Like any digicam I’ve used (and like slide film), it’s best to expose the LX3 for the highlights and work with underexposed areas in post-processing. Shadow noise is well controlled. Flare can intrude shooting towards the sun, especially just off frame. Its presence is another vote for the optional hood. Bright lights and reflections don’t often create flare, implying effective control.

Widest zoom shooting towards the sun, just off-frame. Limited flare appears mid-frame. Snow surface and shaded tree detail render with some post processing.
Camera output demonstrates further good design. Through ISO 400, noise is very well controlled indeed and even at 800, the results are quite workable.
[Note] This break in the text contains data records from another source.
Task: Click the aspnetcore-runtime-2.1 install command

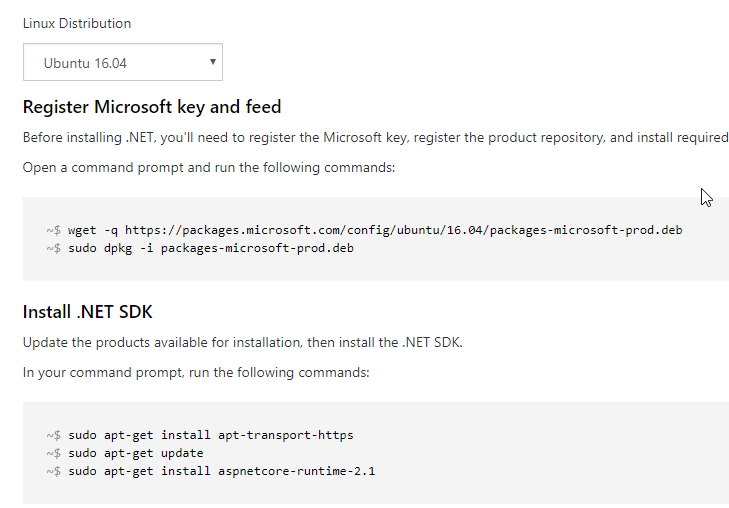Action: pos(221,471)
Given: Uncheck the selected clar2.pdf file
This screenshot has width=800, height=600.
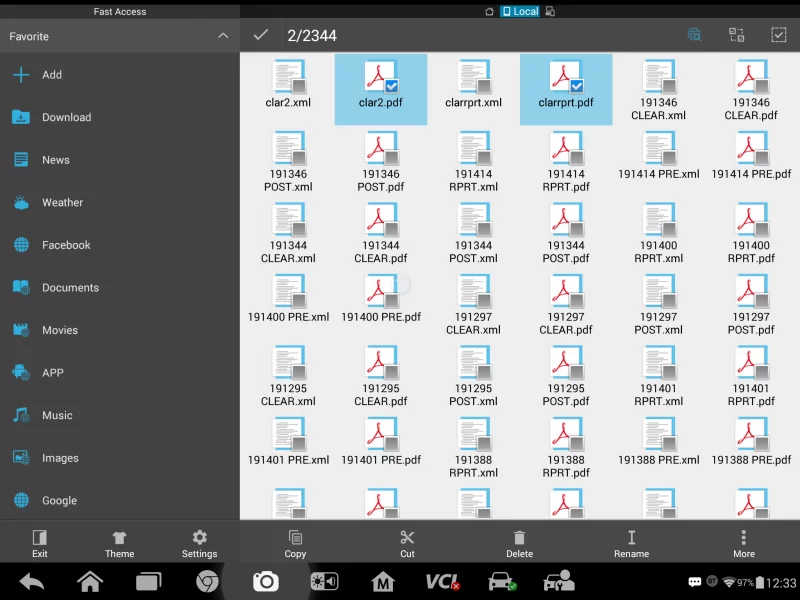Looking at the screenshot, I should tap(392, 86).
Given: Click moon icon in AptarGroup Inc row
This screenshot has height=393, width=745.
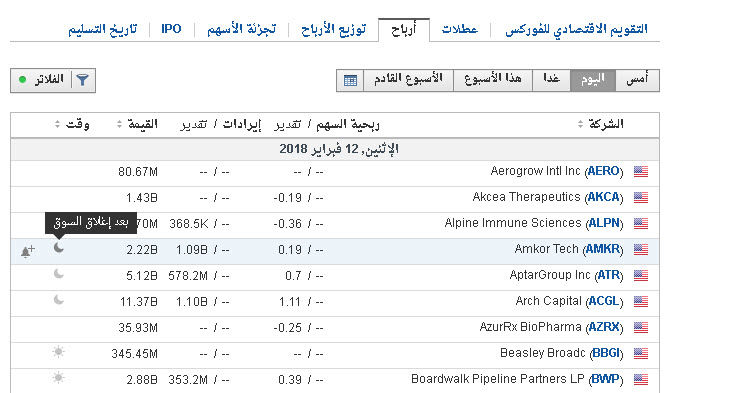Looking at the screenshot, I should [58, 274].
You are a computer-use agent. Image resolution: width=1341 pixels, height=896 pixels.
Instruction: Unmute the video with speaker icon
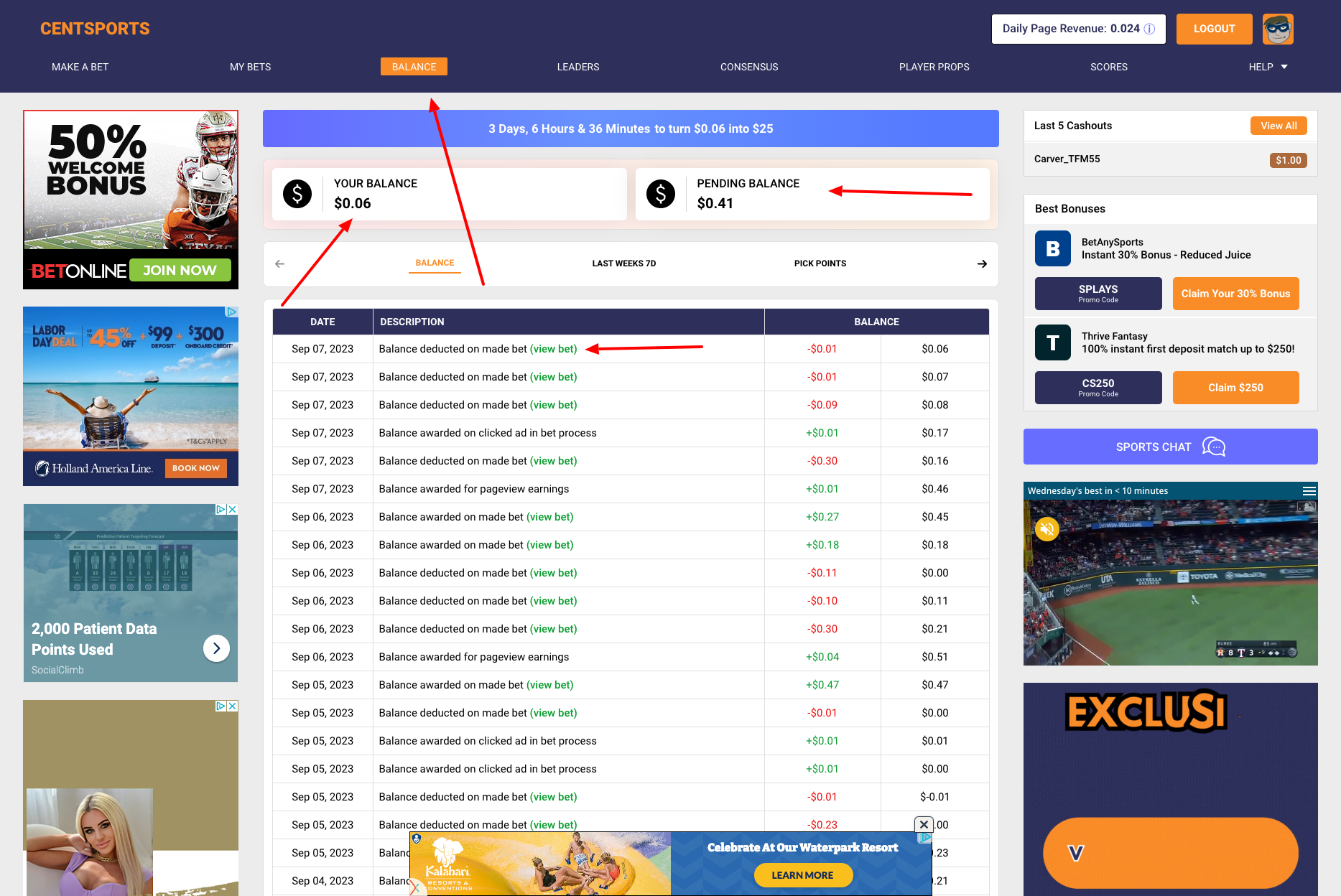click(x=1047, y=529)
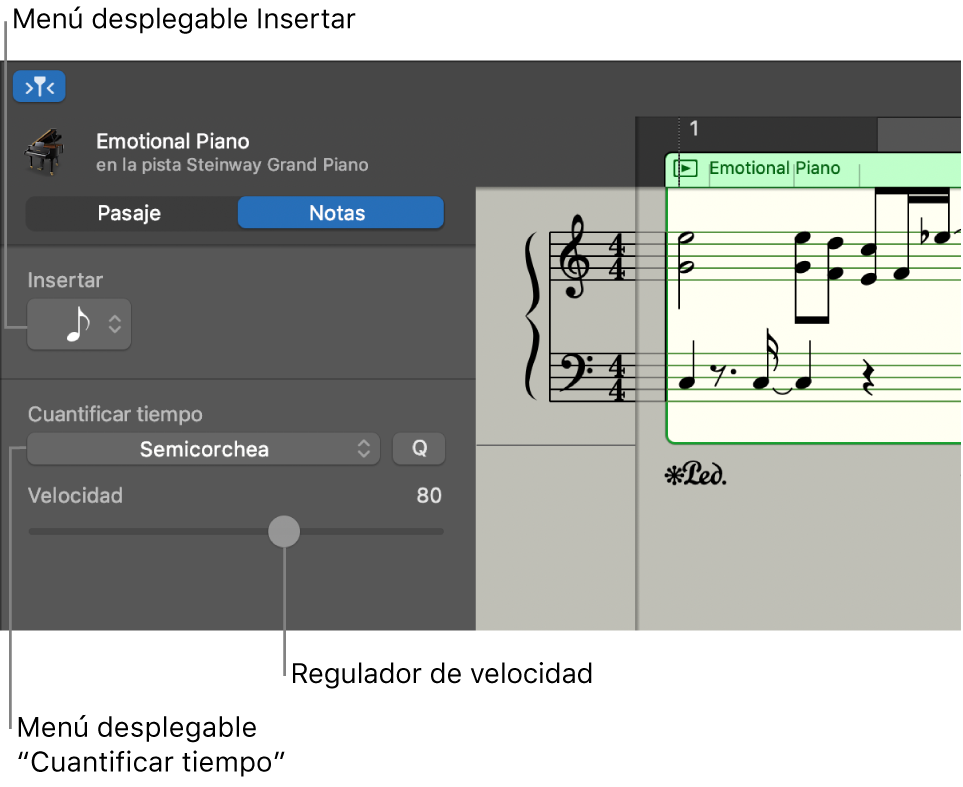Expand the note length chevron under Insertar
This screenshot has width=963, height=787.
tap(113, 324)
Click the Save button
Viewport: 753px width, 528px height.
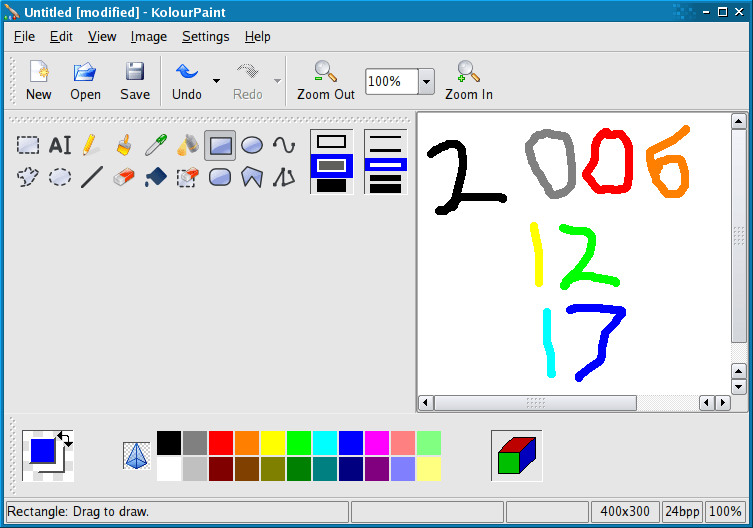(x=135, y=80)
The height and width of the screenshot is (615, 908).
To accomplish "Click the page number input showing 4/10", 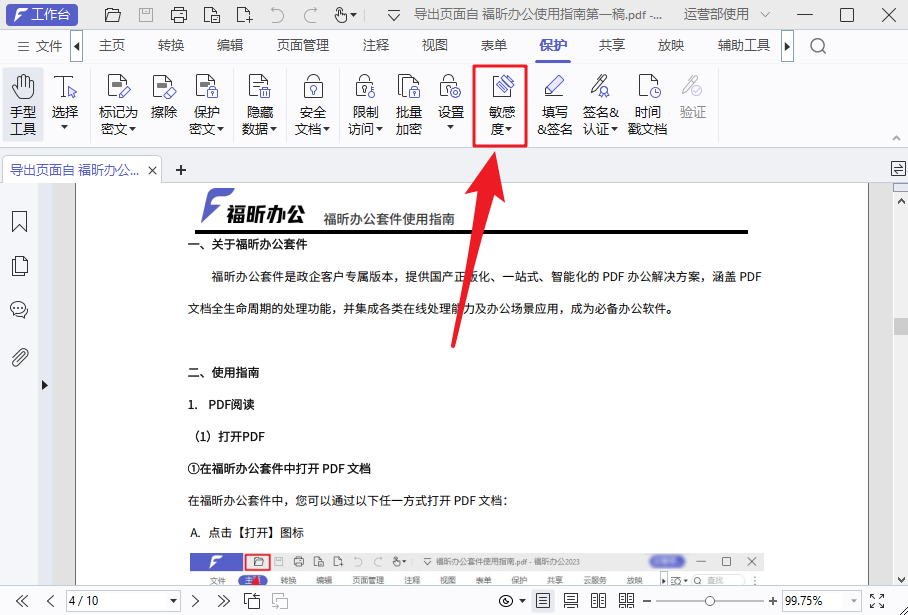I will coord(122,600).
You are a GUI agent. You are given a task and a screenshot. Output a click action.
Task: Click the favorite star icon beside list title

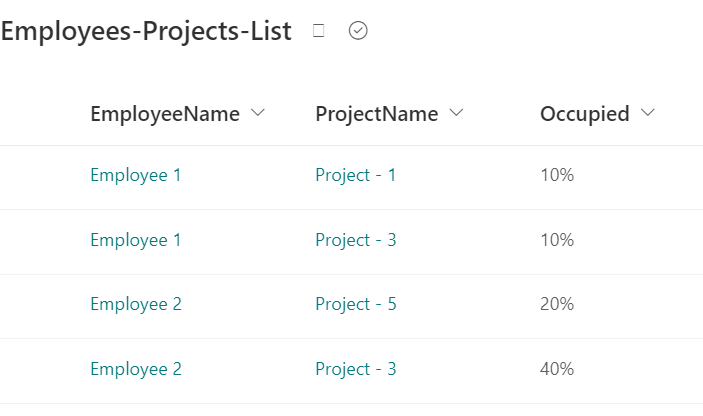click(x=319, y=31)
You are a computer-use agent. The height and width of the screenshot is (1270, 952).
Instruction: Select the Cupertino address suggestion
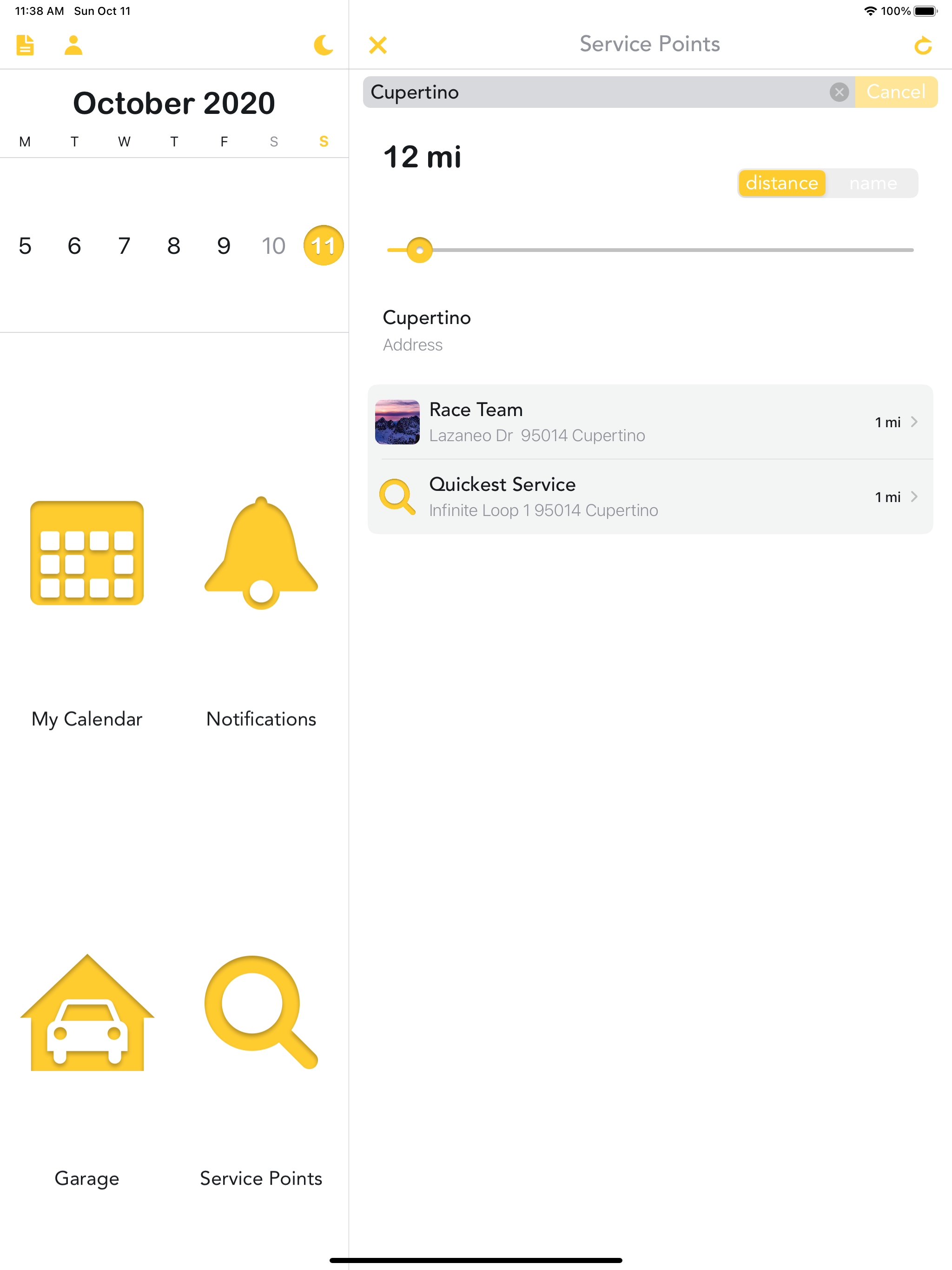427,330
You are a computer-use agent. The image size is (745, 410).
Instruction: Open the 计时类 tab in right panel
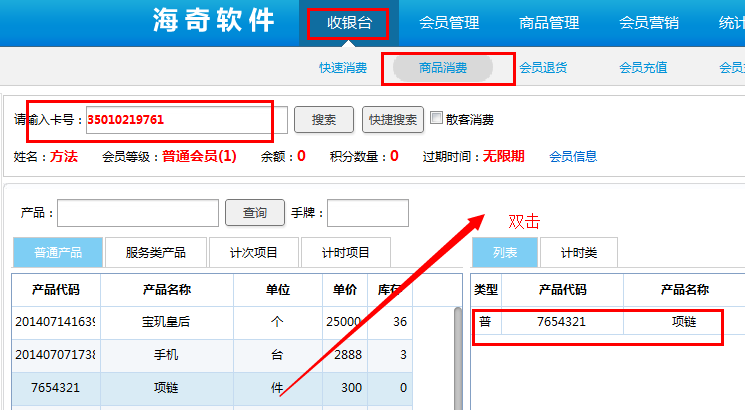[x=579, y=253]
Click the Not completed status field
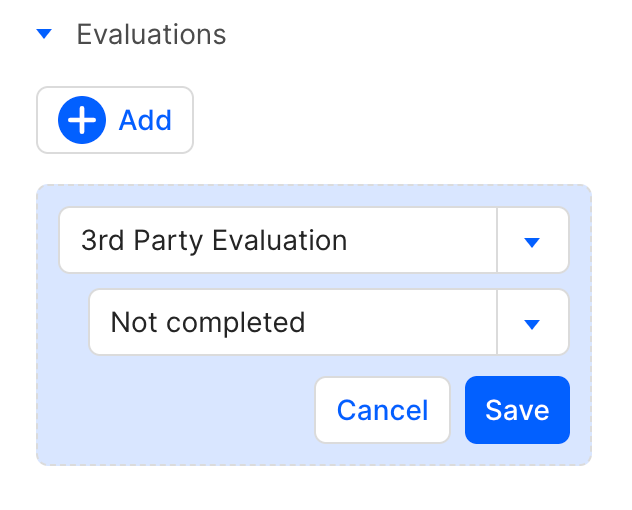Image resolution: width=632 pixels, height=510 pixels. 292,323
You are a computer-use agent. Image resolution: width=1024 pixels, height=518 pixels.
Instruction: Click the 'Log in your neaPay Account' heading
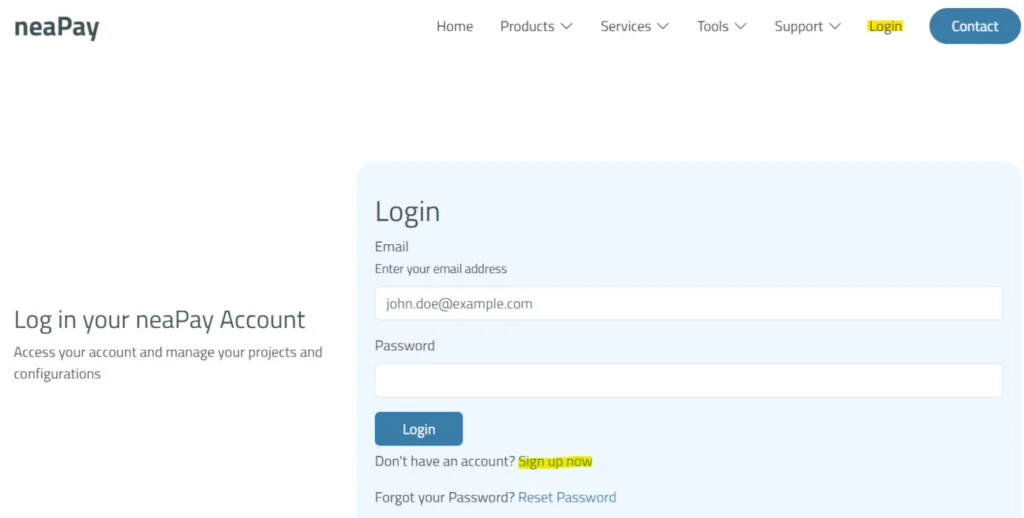pyautogui.click(x=159, y=320)
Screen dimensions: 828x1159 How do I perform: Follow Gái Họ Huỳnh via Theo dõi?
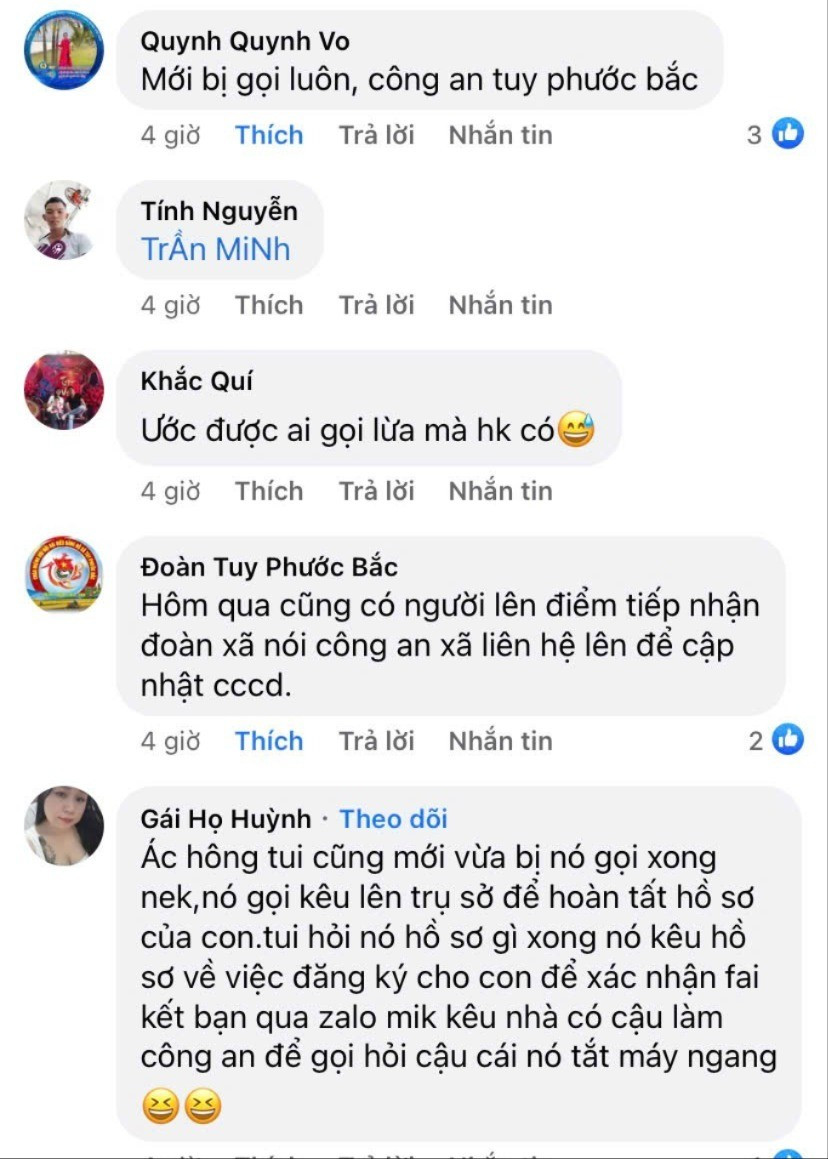coord(393,819)
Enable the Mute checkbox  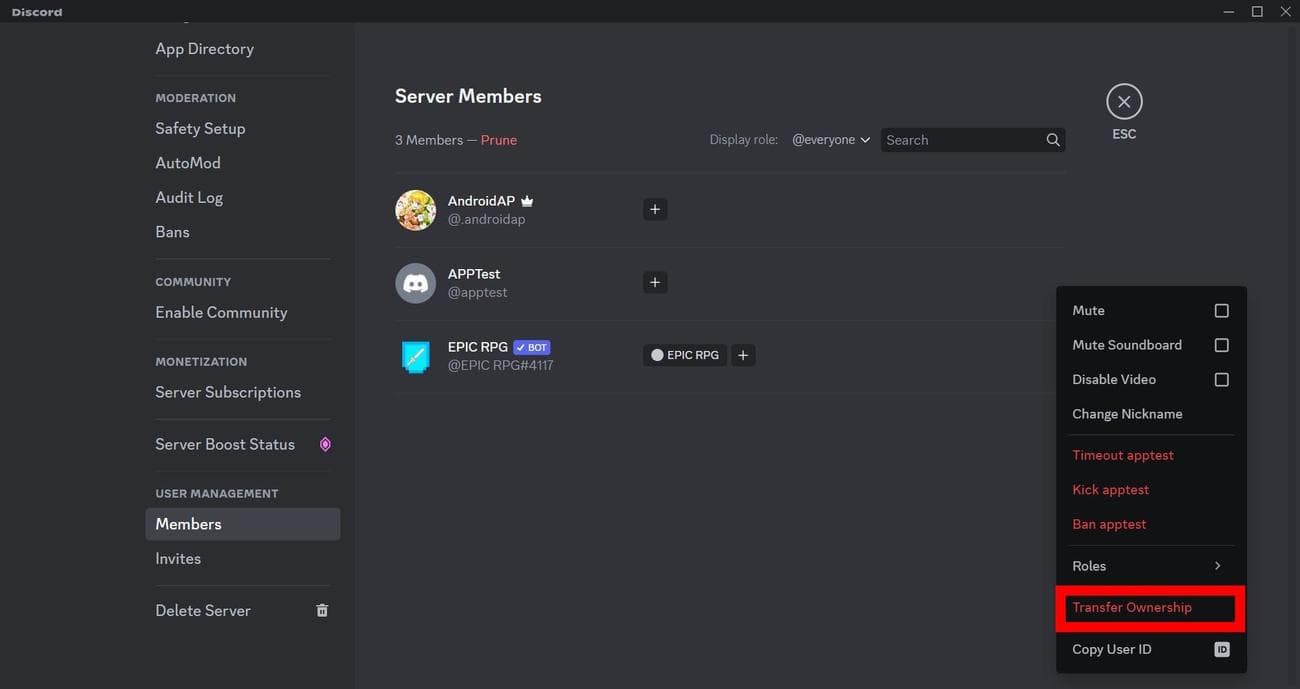pos(1221,311)
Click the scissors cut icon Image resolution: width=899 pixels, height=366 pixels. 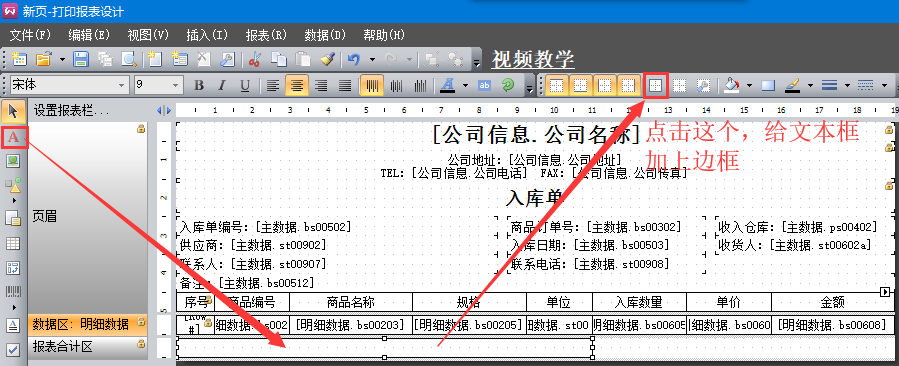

I don’t typically shoot above that rating and the auto-ISO controls let me set 800 as my upper limit.
Dynamic range – perhaps the biggest headache presented by scenic photography – is surprisingly good. Few scenes are more challenging than sunlit snowy woods, and the LX3 manages to deliver usable detail in these conditions. It’s demonstrably better in this regard than my circa 2007 dslr, while giving up some range to my more clever circa 2009 dslr. Again, great performance from a small-chip camera.
The lens is sharp out to the edges, with minor softening at maximum aperture when shooting wide. The best lenses are sharp wide open and the Summicron seems to at least approach this ideal. Put another way, finding evidence of LX3 sharpness problems requires “pixel-peeping” that most would never bother to pursue. Let it also be said that one advantage of a fast lens is the ability to shoot it at “sweet spot” apertures much of the time. One to two stops from wide open seems to yield best results.
Color and Contrast
Each camera maker emphasizes different parameters dialing in their “look,” and Panasonic seems to have parked in the “neutral color” camp compared to, say, Kodak and Olympus – two makers I have the most experience with. I always adjust levels when post-processing JPGs and don’t often find much to working with LX3 images. Natural light JPG white balance has always been good but artificial white balance performance was initially spotty – weak with pure tungsten or fluorescent, better with mixed sources. However, with firmware update 1.3 (June 2009), white balance performance is much better across the spectrum (literally). White balance can also be set and adjusted manually.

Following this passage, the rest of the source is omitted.